Corresponding author: Yong-An Sun, PhD, Professor, Department of Neurology, Peking University First Hospital, No. 8 Xishku Street, Xicheng District, Beijing 100034, China. sya@bjmu.edu.cn

Received: October 25, 2024
Revised: December 22, 2024
Accepted: January 14, 2025
Published online: January 28, 2025
Processing time: 90 Days and 22.9 Hours

Abstract

BACKGROUND

Autoimmune encephalitis (AE) is a rare and recently described neuroinflammatory disease associated with specific autoantibodies. Anti-leucine-rich glioma inactivated 1 (anti-LGI1) encephalitis is a rare but treatable type of AE discovered in recent years. Alzheimer’s disease (AD) is a degenerative brain disease and the most common cause of dementia. AD may undergo a series of pathological physiological changes in brain tissue 20 years before the onset of typical symptoms. The stage of mild cognitive impairment (MCI) that occurs during this process, known as MCI due to AD, is the earliest stage with clinical symptoms. MCI is typically categorized into two subtypes: Amnestic MCI (aMCI) and non-aMCI.

CASE SUMMARY

This report describes a patient with rapid cognitive impairment, diagnosed with anti-LGI1 antibody-mediated AE and aMCI, and treated at Peking University Shenzhen Hospital in March 2023. The patient was hospitalized with acute memory decline for more than 3 months. Both the cerebrospinal fluid and serum were positive for anti-LGI1 antibodies, biomarkers of AD coexisting in the patient’s cerebrospinal fluid. Following combination treatment with immunoglobulin therapy and glucocorticoid, plus inhibition of acetylcholinesterase, the patient’s cognitive function significantly improved. Throughout the 3-month follow-up period, a sustained improvement in cognitive function was observed. The results of serum anti-LGI1 antibody were negative.

CONCLUSION

This case has raised awareness of the possible interaction between AE and early AD (including MCI due to AD), and alerted clinicians to the possibility of concurrent rare and common diseases in patients presenting with cognitive impairment.

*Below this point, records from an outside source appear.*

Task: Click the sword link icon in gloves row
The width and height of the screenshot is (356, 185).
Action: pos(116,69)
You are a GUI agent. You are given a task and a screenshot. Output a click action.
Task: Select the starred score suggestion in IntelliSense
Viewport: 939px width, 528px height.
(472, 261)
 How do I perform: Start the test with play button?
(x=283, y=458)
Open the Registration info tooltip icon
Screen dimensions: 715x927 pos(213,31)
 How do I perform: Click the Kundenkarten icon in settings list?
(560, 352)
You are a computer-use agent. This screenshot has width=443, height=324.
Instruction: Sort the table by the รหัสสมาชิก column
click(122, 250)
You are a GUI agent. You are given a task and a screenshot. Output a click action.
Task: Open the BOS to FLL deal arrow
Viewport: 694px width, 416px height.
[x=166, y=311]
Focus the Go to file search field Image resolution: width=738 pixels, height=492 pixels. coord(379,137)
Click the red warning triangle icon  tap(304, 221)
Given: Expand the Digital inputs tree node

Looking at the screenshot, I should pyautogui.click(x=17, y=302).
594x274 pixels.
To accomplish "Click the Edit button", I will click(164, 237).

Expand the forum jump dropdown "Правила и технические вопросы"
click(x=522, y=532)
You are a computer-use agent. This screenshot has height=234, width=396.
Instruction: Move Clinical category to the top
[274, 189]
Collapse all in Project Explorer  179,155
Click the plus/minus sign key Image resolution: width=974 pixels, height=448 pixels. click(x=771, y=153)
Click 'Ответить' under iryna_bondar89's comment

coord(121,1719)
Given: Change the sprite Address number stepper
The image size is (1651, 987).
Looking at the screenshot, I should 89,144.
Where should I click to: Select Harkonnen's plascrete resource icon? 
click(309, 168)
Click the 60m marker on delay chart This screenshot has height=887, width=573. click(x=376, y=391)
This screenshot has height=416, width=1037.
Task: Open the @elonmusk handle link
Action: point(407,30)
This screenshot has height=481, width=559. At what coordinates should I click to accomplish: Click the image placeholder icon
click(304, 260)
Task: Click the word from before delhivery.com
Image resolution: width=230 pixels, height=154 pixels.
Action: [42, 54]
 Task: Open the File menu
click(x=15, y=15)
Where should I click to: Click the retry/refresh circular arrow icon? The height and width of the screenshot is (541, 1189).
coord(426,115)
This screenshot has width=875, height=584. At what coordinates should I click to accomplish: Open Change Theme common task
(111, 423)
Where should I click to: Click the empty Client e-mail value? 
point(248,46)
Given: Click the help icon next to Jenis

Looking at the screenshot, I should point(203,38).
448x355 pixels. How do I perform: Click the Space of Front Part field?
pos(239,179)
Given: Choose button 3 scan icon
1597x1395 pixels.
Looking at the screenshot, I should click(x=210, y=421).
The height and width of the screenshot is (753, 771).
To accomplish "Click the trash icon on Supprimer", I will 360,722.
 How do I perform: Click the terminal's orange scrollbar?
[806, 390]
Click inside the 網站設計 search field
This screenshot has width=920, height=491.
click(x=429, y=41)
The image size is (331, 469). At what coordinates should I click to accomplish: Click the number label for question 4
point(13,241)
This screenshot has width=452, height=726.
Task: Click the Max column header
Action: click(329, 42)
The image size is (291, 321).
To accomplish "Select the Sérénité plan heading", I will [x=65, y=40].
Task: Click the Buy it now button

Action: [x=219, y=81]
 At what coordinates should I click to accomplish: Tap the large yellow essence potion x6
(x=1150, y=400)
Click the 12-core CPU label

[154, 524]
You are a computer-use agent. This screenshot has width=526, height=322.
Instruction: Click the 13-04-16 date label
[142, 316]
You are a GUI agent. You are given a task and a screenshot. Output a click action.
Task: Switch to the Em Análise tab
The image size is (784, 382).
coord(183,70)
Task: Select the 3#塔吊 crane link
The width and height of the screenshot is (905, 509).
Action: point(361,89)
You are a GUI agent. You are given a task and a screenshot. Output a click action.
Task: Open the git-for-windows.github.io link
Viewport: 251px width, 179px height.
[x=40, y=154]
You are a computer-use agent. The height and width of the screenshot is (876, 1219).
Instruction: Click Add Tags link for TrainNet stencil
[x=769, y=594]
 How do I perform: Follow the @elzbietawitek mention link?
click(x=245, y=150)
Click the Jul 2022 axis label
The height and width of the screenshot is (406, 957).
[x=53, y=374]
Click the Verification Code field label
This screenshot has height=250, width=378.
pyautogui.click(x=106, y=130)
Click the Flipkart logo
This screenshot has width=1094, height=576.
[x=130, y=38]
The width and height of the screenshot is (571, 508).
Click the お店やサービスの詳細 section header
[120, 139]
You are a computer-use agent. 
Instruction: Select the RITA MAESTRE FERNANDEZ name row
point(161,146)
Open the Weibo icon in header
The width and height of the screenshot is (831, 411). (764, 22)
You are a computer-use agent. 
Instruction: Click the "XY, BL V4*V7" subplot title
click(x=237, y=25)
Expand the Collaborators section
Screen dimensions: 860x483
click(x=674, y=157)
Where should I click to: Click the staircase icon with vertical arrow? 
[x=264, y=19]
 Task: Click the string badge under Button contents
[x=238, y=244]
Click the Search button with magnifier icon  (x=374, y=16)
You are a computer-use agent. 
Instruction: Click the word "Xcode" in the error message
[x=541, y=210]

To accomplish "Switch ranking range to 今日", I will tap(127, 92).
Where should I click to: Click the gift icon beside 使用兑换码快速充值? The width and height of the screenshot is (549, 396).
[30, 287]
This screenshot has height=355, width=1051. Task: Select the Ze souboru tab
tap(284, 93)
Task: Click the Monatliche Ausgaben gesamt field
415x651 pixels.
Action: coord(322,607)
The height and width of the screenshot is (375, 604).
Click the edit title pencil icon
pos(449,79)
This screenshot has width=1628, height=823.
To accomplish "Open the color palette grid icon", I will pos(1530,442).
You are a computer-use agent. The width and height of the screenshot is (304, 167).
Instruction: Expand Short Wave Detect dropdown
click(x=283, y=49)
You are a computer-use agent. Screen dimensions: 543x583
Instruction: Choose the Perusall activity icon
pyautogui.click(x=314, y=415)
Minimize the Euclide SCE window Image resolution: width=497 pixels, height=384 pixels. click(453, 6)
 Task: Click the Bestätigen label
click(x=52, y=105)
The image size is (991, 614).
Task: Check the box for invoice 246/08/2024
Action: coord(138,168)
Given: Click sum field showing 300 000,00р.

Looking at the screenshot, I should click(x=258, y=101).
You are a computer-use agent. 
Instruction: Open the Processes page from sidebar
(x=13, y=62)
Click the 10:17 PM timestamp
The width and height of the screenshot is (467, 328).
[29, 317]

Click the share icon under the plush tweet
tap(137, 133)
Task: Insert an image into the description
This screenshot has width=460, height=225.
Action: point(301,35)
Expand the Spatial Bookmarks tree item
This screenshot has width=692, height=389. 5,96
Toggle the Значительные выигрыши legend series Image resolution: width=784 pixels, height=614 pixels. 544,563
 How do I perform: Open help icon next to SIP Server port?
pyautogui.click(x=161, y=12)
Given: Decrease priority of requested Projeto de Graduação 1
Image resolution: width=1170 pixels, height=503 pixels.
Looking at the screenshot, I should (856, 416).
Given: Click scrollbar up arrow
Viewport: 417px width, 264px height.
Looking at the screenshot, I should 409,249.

Keywords: Anti-leucine-rich glioma inactivated 1; Encephalitis; Alzheimer’s disease; Cognitive impairment; Case report

Core Tip: Here we present a case of simultaneous autoimmune encephalitis mediated by anti-leucine-rich glioma inactivated 1 antibody and amnestic mild cognitive impairment caused by Alzheimer’s disease. After active treatment, the patient’s symptoms significantly improved. This case report aims to remind clinical doctors to consider the possibility of rare and common diseases in patients with cognitive impairment.